→ WORK INSTRUCTIONS
Can you lay out the whole listing below as a numbered list, leaving out any blank lines?

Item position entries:
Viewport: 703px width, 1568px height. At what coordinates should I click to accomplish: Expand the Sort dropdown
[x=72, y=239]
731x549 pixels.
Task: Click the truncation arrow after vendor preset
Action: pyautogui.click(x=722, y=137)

→ TASK SOLUTION
1. Viewport: 703px width, 1568px height. At what coordinates should I click to accomplish: Expand the Sort dropdown
2. [x=72, y=239]
3. 731x549 pixels.
4. Task: Click the truncation arrow after vendor preset
5. Action: pyautogui.click(x=722, y=137)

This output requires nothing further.